• **Problem statement**:
Your answer should give again, exactly, the lines from the beginning of the entries below through the line containing "Task: Select the Peatón". It must contain no pictures.

Exercise data START

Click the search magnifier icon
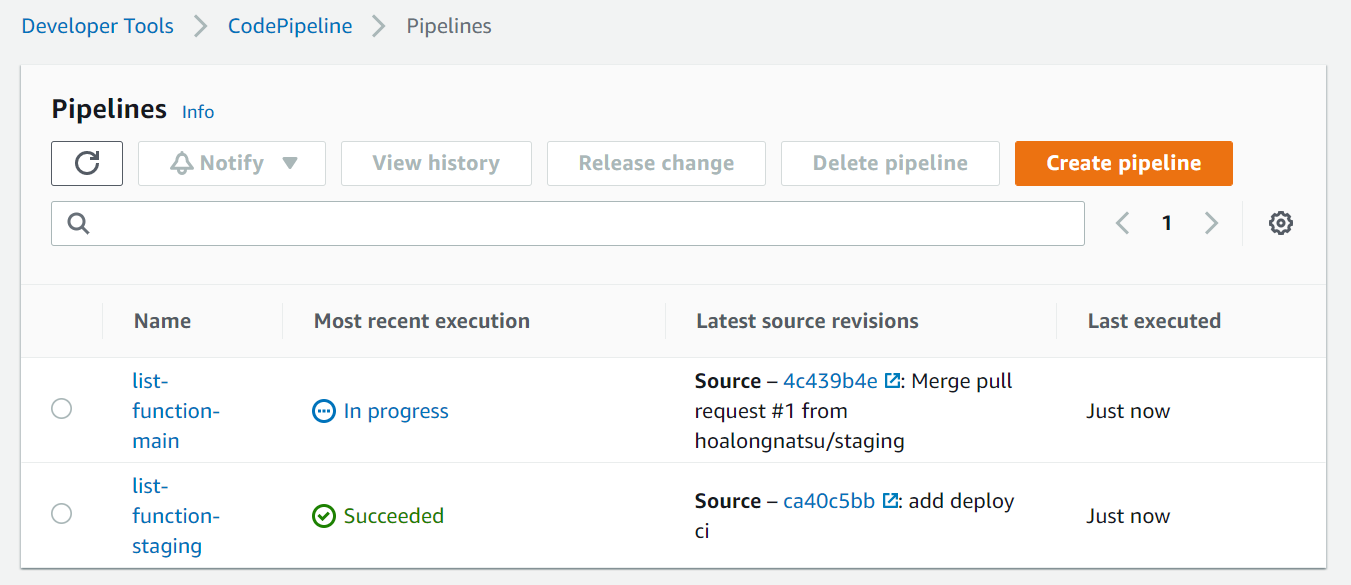pos(78,223)
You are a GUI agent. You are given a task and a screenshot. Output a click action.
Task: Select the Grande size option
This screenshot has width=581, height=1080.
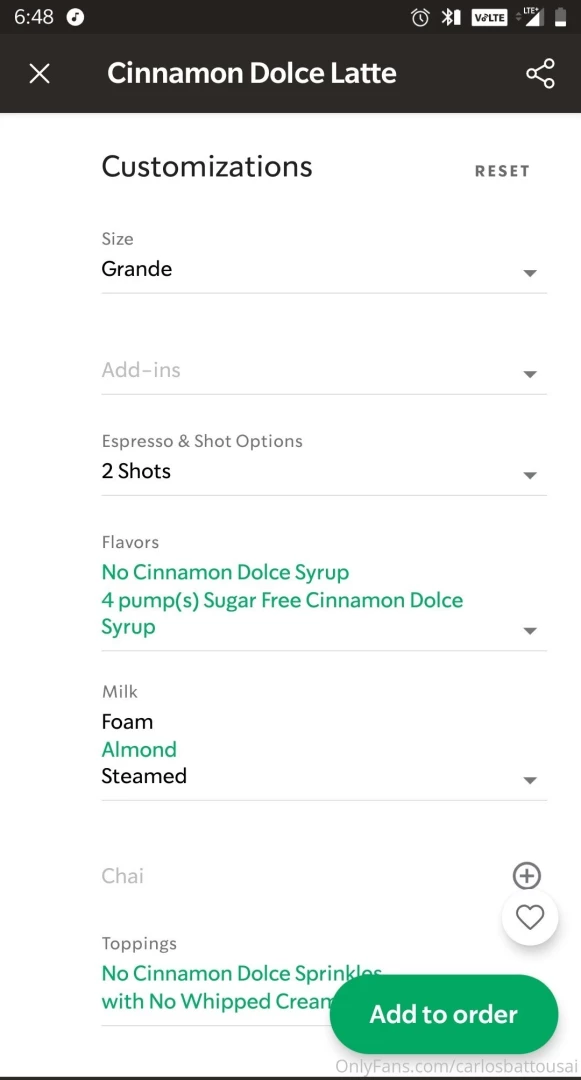[x=136, y=269]
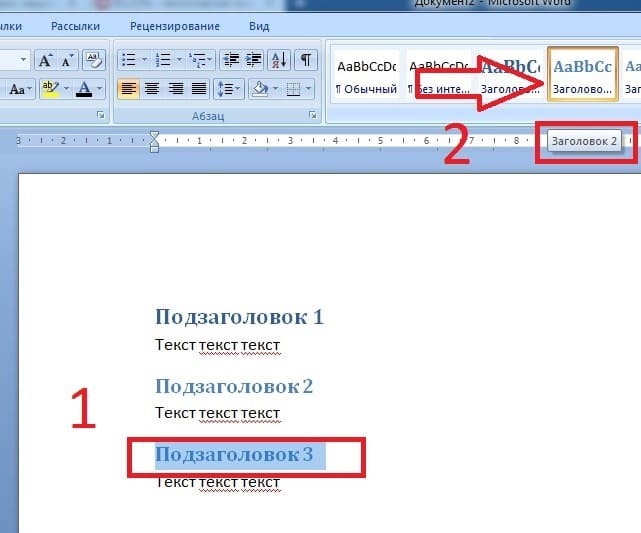
Task: Click the bulleted list icon
Action: click(x=129, y=60)
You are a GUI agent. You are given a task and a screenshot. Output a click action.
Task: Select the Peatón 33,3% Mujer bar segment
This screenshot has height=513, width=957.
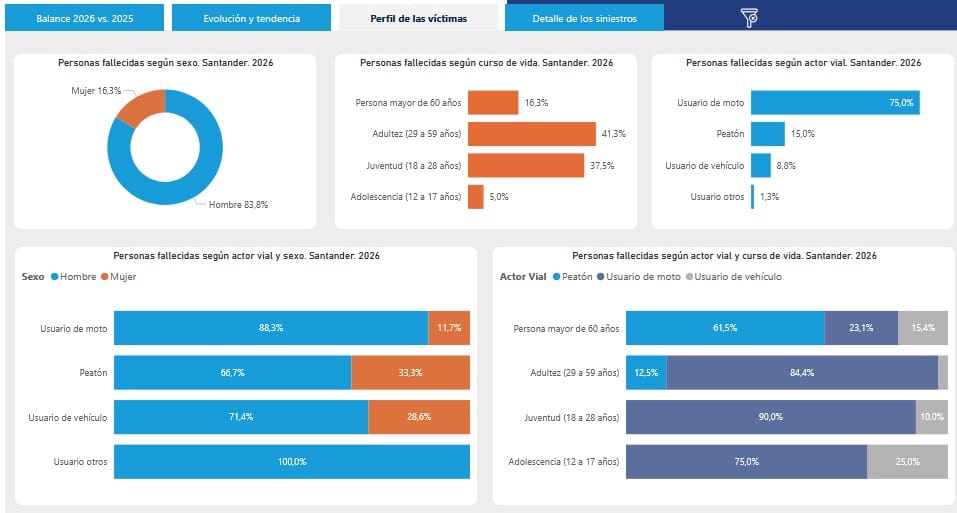pos(410,373)
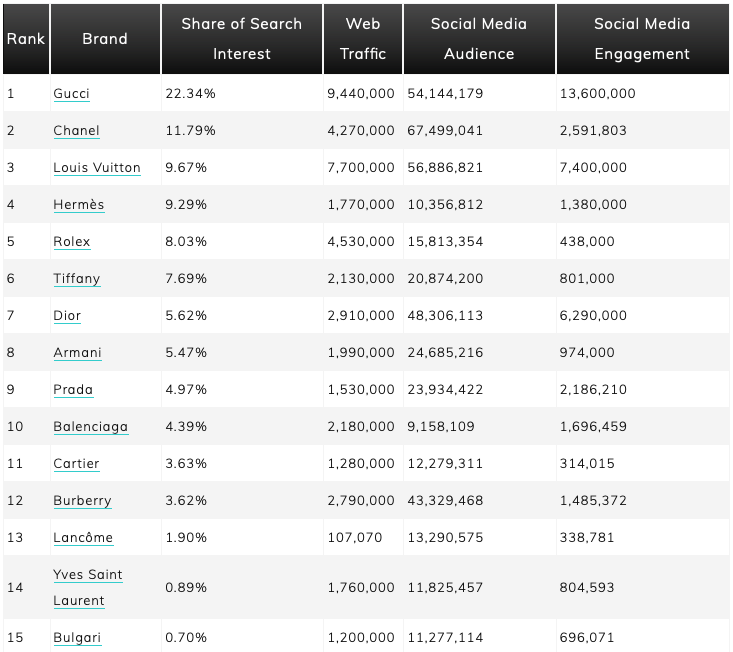Click the Bulgari brand link
The width and height of the screenshot is (733, 652).
77,638
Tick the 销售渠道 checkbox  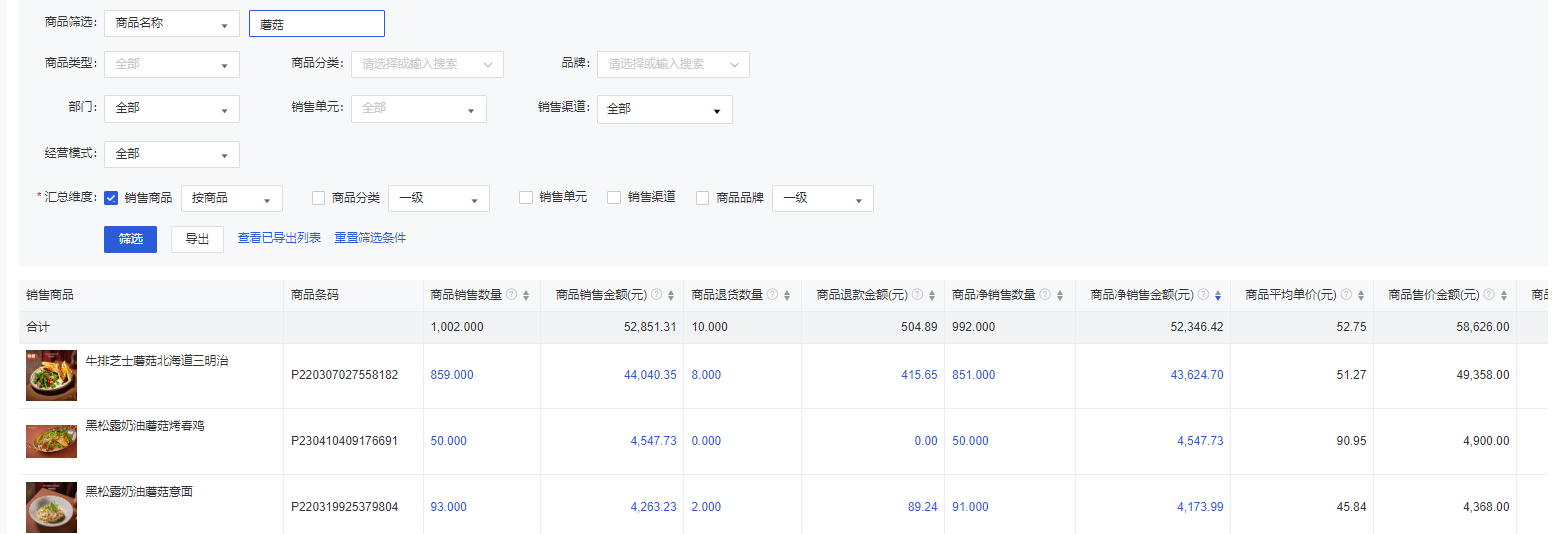[x=614, y=198]
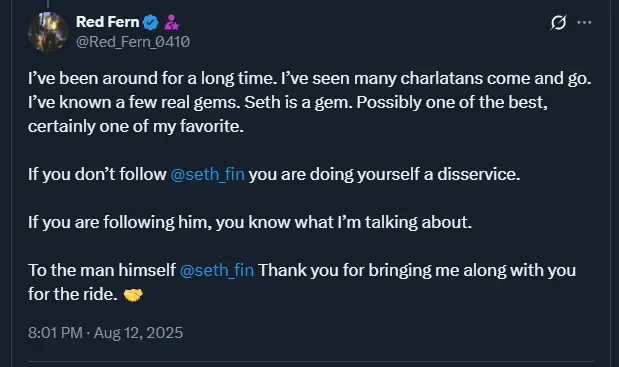Open Grok explain-this-post icon

point(558,22)
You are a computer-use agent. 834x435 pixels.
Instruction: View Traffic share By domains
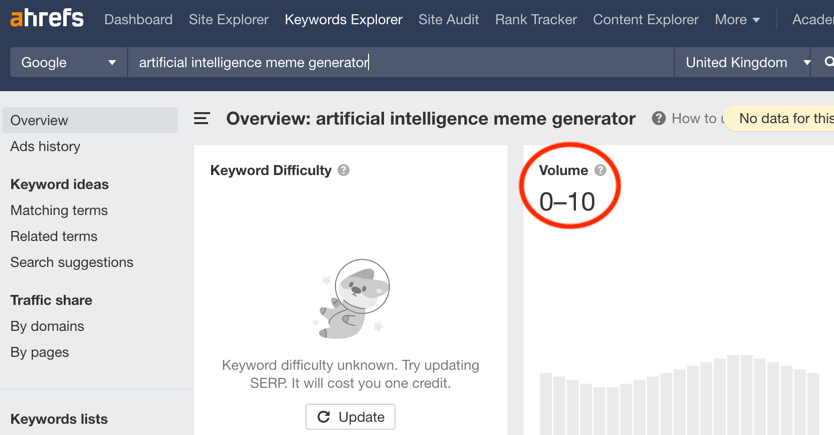tap(47, 326)
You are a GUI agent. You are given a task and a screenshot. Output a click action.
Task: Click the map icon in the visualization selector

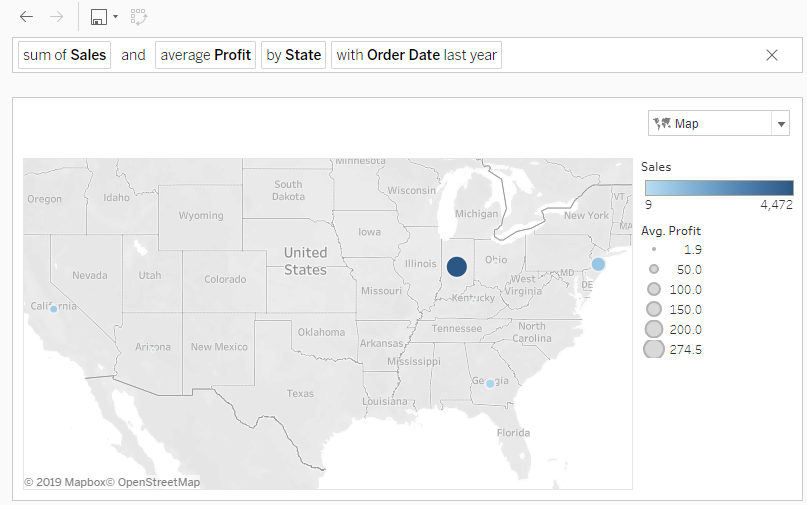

Exercise data END

• **Task answer**:
Click the search magnifier icon
pos(78,223)
You are a GUI agent. You are given a task and a screenshot. Output a click action.
Task: Select the Grande size option
This screenshot has width=581, height=1080.
[x=136, y=269]
Task: Click the bulleted list icon
Action: click(x=129, y=60)
You are a GUI agent. You are given a task and a screenshot. Output a click action.
Task: Select the Peatón 33,3% Mujer bar segment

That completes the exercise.